Comment était le contexte lors du lancement de la stratégie énergétique en 2011 ?
Benoît Revaz : Cette nouvelle stratégie est une réponse à des changements en cours au niveau international. Le domaine est en pleine mutation avec notamment une forte baisse des prix de l’énergie et le développement de nouvelles technologies qui facilitent à la fois la production et l’exploitation et permettent de réduire la consommation. La Confédération a choisi d’y répondre en promouvant l’efficacité énergétique, les nouvelles énergies renouvelables et la sortie du nucléaire. Sur ce dernier point, c’est un processus qui s’est naturellement engagé pour des raisons économiques et d’âge des centrales existantes. La révision de la loi va ainsi formaliser ces faits.

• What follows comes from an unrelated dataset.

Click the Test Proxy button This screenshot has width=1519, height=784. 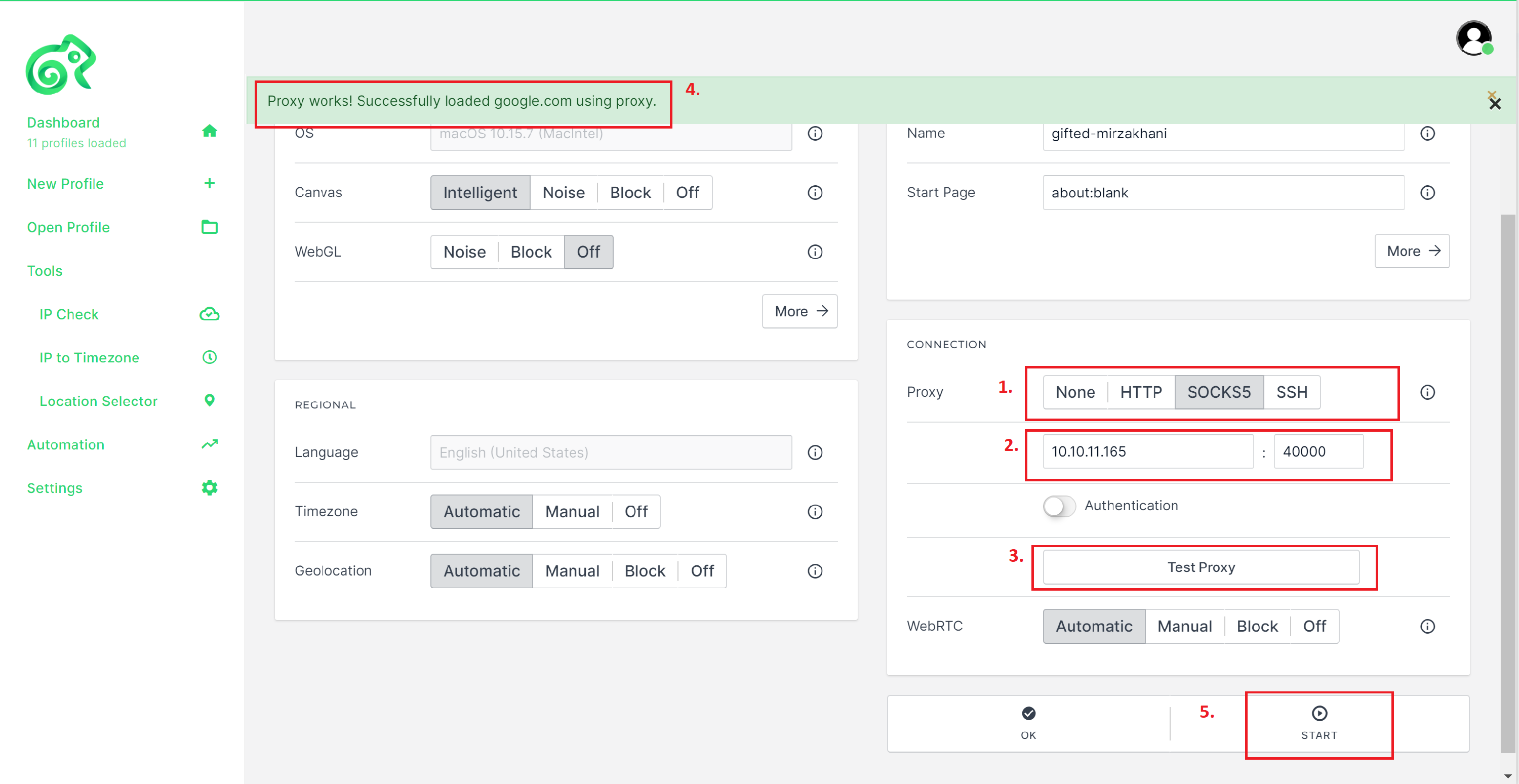click(x=1201, y=567)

Est-ce une évolution ou une révolution ?
Comme pour la sortie du nucléaire, c’est une évolution. On constate aussi – pour la première fois depuis 70 ans – un découplage entre la croissance économique et la consommation énergétique. L’économie peut continuer à se développer sans augmentation de la consommation d’énergie. Enfin, le prix des nouvelles énergies renouvelables a très fortement diminué. Depuis 2010, le coût d’une installation photovoltaïque de 30 kWp a été réduit de 70%, en partie grâce au programme de soutien allemand qui a fait bondir la demande de panneaux solaires.

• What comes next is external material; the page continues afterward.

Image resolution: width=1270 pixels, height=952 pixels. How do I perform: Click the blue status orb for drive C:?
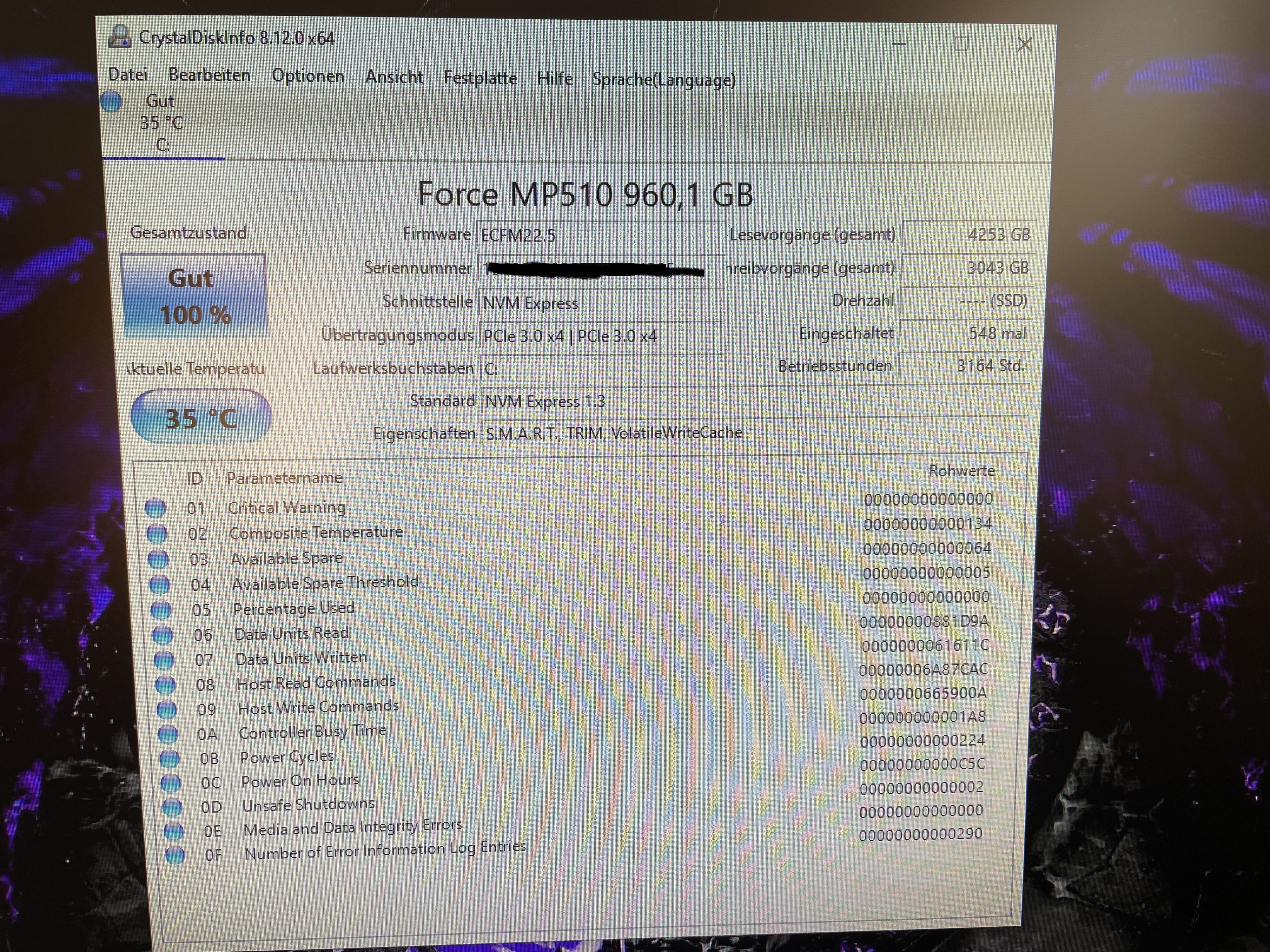(111, 102)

Quel est le rôle des citoyens-consommateurs dans la stratégie énergétique ?
Jusqu’à maintenant, le système fonctionnait avec de grandes centrales et un flux unidirectionnel sur les lignes électriques. Désormais, la combinaison entre les grands réseaux et les productions décentralisées se développe. Les consommateurs vont de plus en plus être impliqués dans la gestion proactive de la demande et le stockage pour s’adapter à la fluctuation de production des nouvelles énergies renouvelables. On parle beaucoup des batteries, mais il est aussi possible de stocker de l’énergie en cumulant de la chaleur dans le réservoir d’eau chaude ou du froid dans un congélateur afin de pouvoir l’éteindre quelques heures en période de forte consommation. Il y a un potentiel à exploiter avec l’existant en considérant son domicile comme un système et en ayant les informations suffisantes à disposition pour gérer la consommation.

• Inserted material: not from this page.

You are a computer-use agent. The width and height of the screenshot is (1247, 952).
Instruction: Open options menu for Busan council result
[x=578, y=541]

D’où l’intérêt de la technologie ?
Effectivement, et elle existe déjà. La transition énergétique est réalisable avec la technologie dont nous disposons aujourd’hui. Plus que le coût, le frein est dans l’intégration entre production, consommation et stockage. Il faut également forger notre conviction que c’est possible et c’est certainement l’étape la plus difficile. Nos prédécesseurs ont fait preuve d’un esprit visionnaire et de courage entrepreneurial en construisant les grandes centrales et les réseaux, à notre tour d’avoir le courage de faire cette transition pour pérenniser ce précieux patrimoine.